Practical Cardiology: What is your reaction to PROMPT-HF results?

Greene: I think PROMPT-HF was a clear win. I'm very excited about these results. We talk about clinical inertia all the time in medicine and how you see the patient time after time in the outpatient setting and we think they're stable and the patient thinks they're stable, so we make no medication changes but don't understand that that patient is leaving your office at such a high risk. Then, we're not really pushing the envelope like we should with maximally reducing that risk.

So, I think PROMPT-HF really just shows that being very prescriptive in our recommendations for what to do, at the provider level, can nudge and can make us prescribe medicines. It's not perfect, it did not get it to 100%. We saw for SGLT2 inhibitors use was still very modest. A similar trend was observed with ARNi. So, there is still huge gaps, but we know it is possible to move the needle somewhat here and there's still going to be other barriers to overcome. From the clinician perspective, we’re really trying to target clinical inertia that the clinician sees and PROMPT-HF showed that there is it is possible to make a difference.

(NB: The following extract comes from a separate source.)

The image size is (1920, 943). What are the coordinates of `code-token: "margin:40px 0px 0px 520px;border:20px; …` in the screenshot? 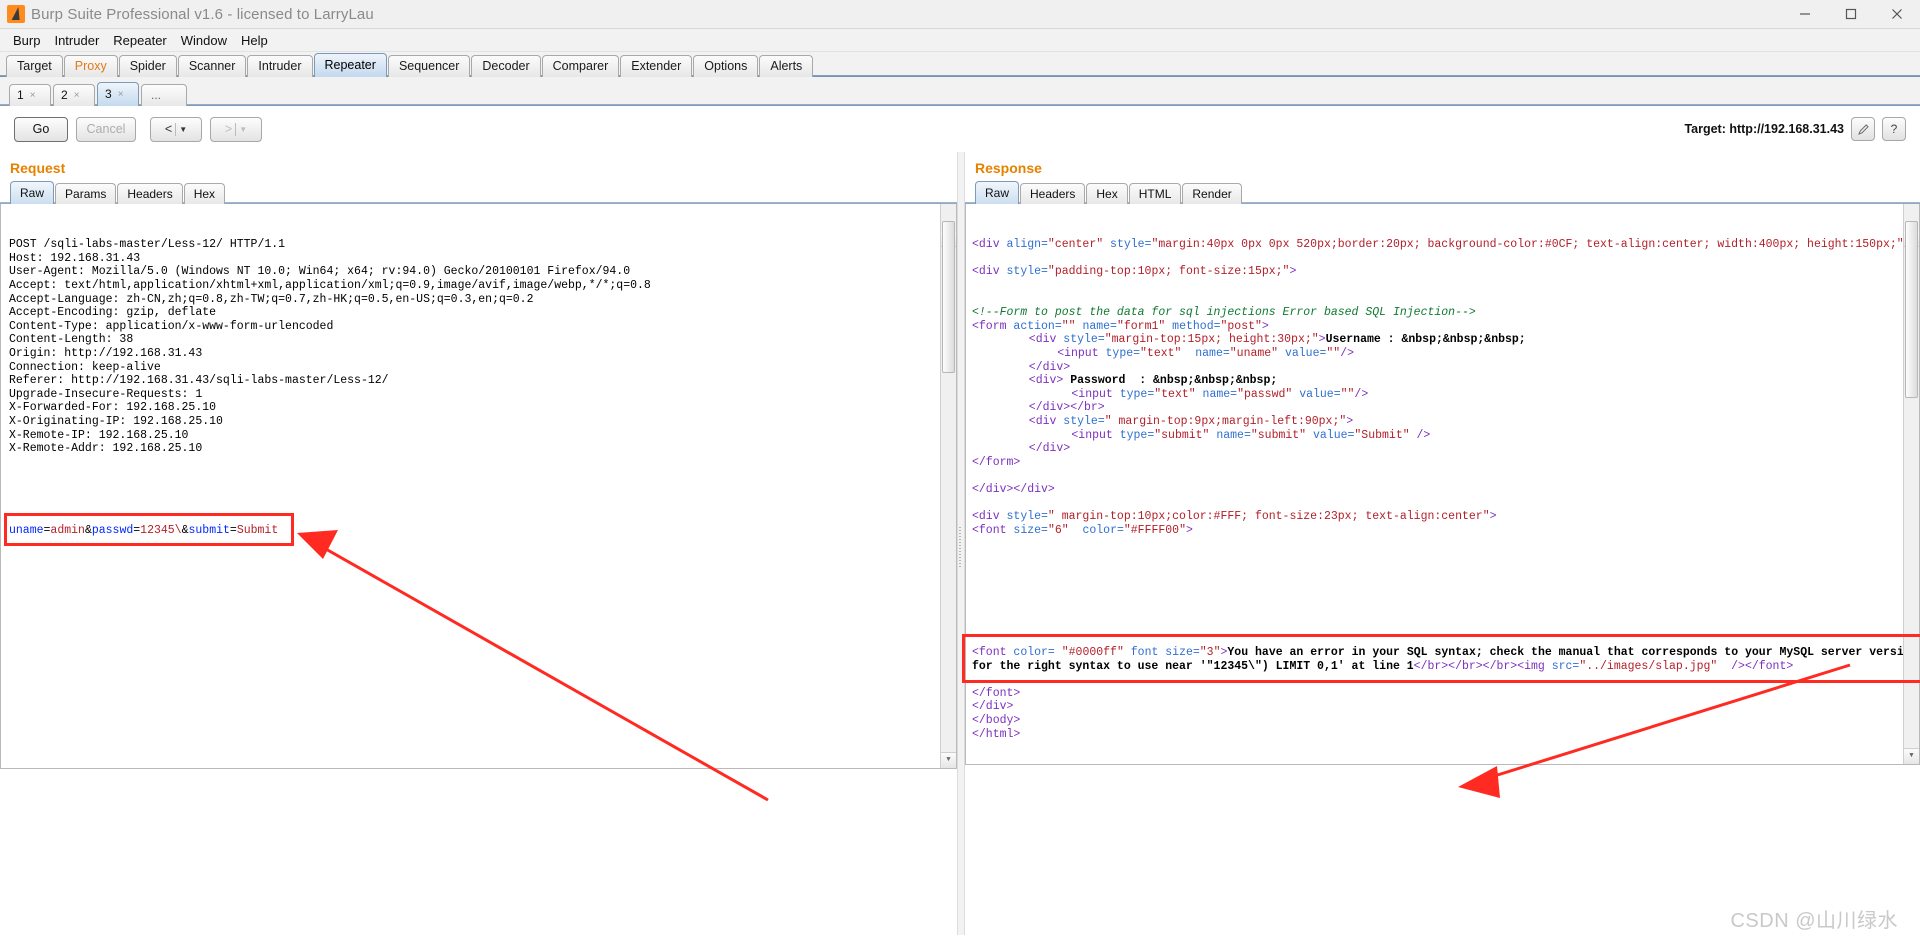 It's located at (1528, 245).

Practical Cardiology: In the past, you helped create a heart failure dashboard for Duke health systems. With this in mind, when thinking about application of PROMPT-HF results, should health systems look to create their own alert program for EHRs or try to replicate the system created within PROMPT-HF?

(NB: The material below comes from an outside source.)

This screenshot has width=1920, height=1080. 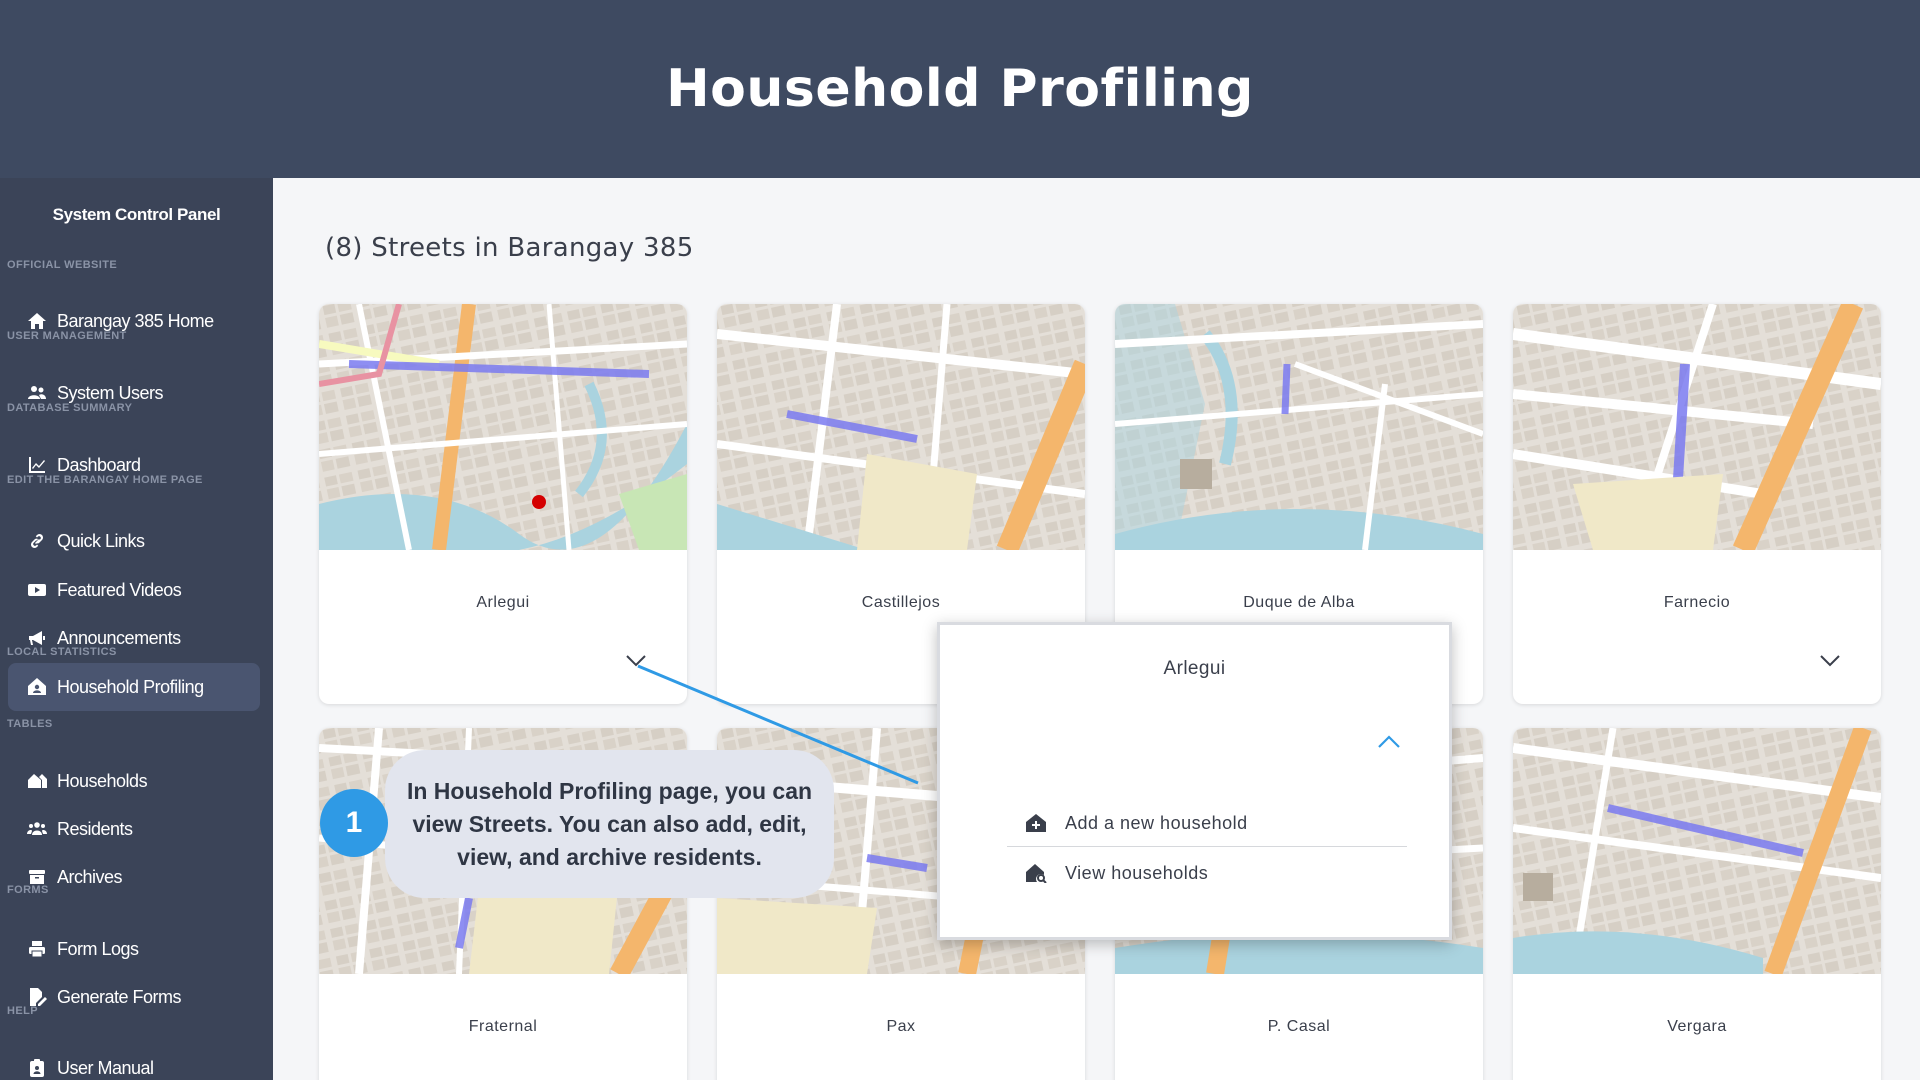 What do you see at coordinates (37, 687) in the screenshot?
I see `house-user-icon` at bounding box center [37, 687].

Greene: I can first say that, while I was optimistic about PROMPT-HF, I certainly wasn't automatically expecting it to be a clear win, but I'm glad it was because we have seen implementation studies struggle with things that you think would be common sense or so plausible to make a difference. And they don't, you know, for example, the REVEAL-HF study presented last year was just showing clinicians the risk their patients were facing and expecting them to translate that risk to prescribing medicines. You might think that would work, but it didn't.

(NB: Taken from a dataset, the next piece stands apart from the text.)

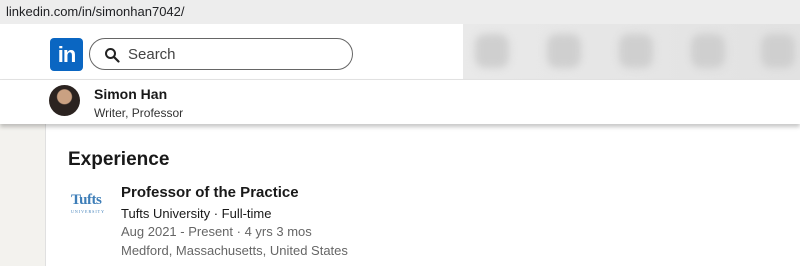 Image resolution: width=800 pixels, height=266 pixels. Describe the element at coordinates (139, 113) in the screenshot. I see `profile-headline: Writer, Professor` at that location.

So, with PROMPT-HF, I’m glad that the results met expectations and backed up the possibility of the approach making an impact. In terms of next steps for this, I think the advantage thatDr. Ahmad Tariq talks about during his presentation is that this does have scalability. My personal thought is that trying to mimic what's been shown to work, aka prompt HF, is the best evidence-based approach to go and also the most efficient approach because now, there can some tweaks to the system, but starting from scratch doesn't necessarily seem to be most efficient. With PROMPT-HF you have evidence-based approach with trying to implement that and other health systems seems like a good path forward.

Editor’s note: This transcript has been edited for length and clarity.